Higher levels of these molecules were found in people with early retinopathy compared with diabetics without retinopathy and non‑diabetic participants, suggesting a specific link with the first stages of disease.

New Opportunities for Early Detection

Because these molecular changes occur before structural damage is visible, they could form the basis of new tools to detect risk much sooner. In future, measuring selected biomarkers in the eye might help doctors identify which people with diabetes are on the path towards retinopathy, even when standard tests look reassuring.

This kind of information would make it easier to decide who needs closer monitoring and who can safely be seen less often. It could also support decisions about when to intensify treatment, for example by tightening metabolic control or introducing new therapies that calm inflammation and protect the microvasculature.

Instead of waiting until blood vessels are clearly damaged, eye care could become more proactive and tailored to each patient’s molecular risk profile.

Aqueous Humour as a “Liquid Window” Into the Eye

One practical advantage is that the aqueous humour samples used in the study can be taken during routine operations such as cataract or glaucoma surgery.

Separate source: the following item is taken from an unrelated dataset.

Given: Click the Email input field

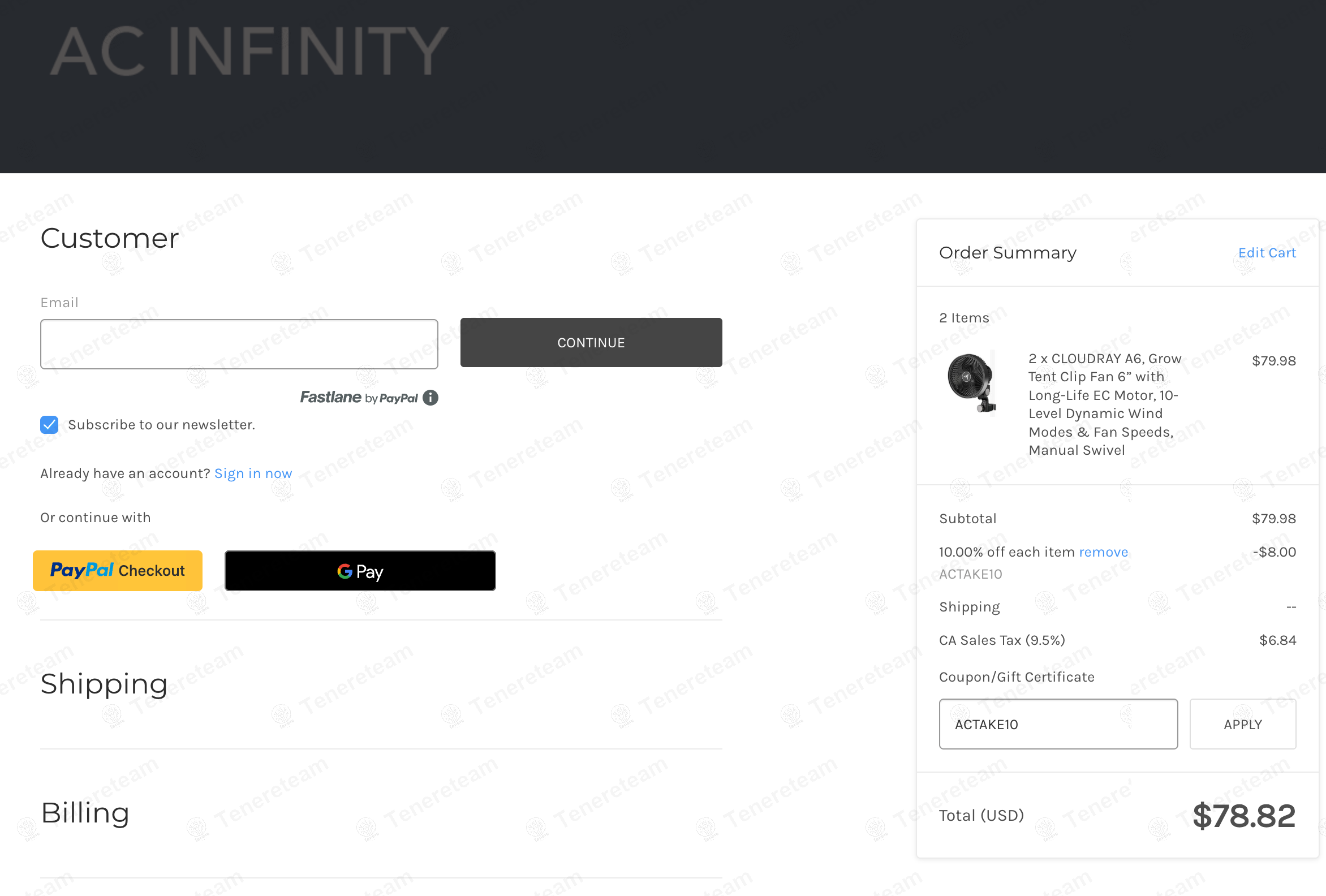Looking at the screenshot, I should point(239,344).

This means researchers and clinicians can access detailed biological information about the eye without subjecting patients to extra procedures purely for testing.

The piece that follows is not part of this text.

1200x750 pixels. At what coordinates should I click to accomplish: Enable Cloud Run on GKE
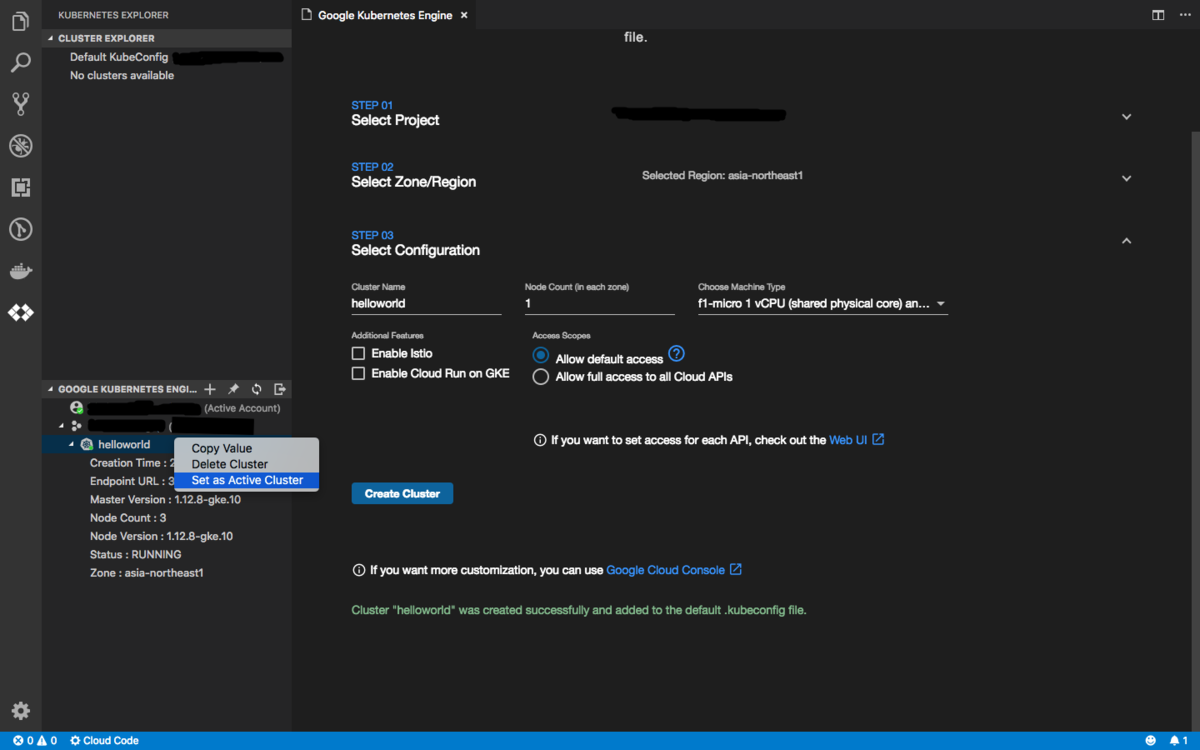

Looking ahead, measuring selected biomarkers in this fluid during planned surgery might become a useful add‑on for people with diabetes. It could help reveal early disease activity, estimate the likelihood of progression and guide how intensively a person should be followed up after surgery.

The concept is similar to blood tests in other fields: the eye’s own fluid becomes a directly accessible source of information about what is happening deeper inside the retinal tissue.

Rethinking What Diabetic Retinopathy Really Is

Historically, diabetic retinopathy has been described as a complication of small blood vessels: high blood sugar damages capillaries, they leak or close, and the retina suffers. The new data adds another layer to this picture by placing inflammation and immune activation at centre stage from very early on.

A persistent inflammatory environment can destabilise blood vessels, damage retinal cells and encourage the development of fluid build‑up or fragile new vessels later in the disease course. Recognising this early inflammatory phase encourages a broader treatment strategy that goes beyond purely mechanical vessel damage.

What This Could Mean for Future Treatments

Current eye treatments for diabetic retinopathy are mostly reserved for moderate or advanced disease. They include laser procedures and injections aimed at blocking VEGF to limit abnormal vessel growth and leakage. By the time these interventions are used, damage is often well established.

The new findings suggest that tomorrow’s treatment landscape might look different. Therapies could be aimed not only at VEGF and visible vessel abnormalities but also at the inflammatory mediators that appear earlier in the process. Targeting specific interleukins or chemokines, for example, might help “cool down” the inflammatory environment before major structural damage accumulates.

Combined with strict control of blood sugar, blood pressure and cholesterol, this more comprehensive approach could slow or even prevent progression to the stages where vision is at serious risk.

Key Takeaways for People Living With Diabetes

For anyone with diabetes, this research reinforces several important points. First, eye damage can begin long before you notice any change in your vision. That is why regular eye checks, including retinal examinations, are so important even when you see clearly and feel well.

Second, keeping blood sugar, blood pressure and cholesterol under good control remains the foundation of protecting your eyes and other organs. These new findings do not replace that advice; they strengthen the case for taking it seriously.

Finally, the study hints at a future in which eye care is more personalised. Instead of treating everyone in the same way, doctors may one day use molecular markers to identify who is at greatest risk and who might benefit most from early, targeted therapies. The long‑term aim is simple: to keep people with diabetes seeing clearly for as many years as possible.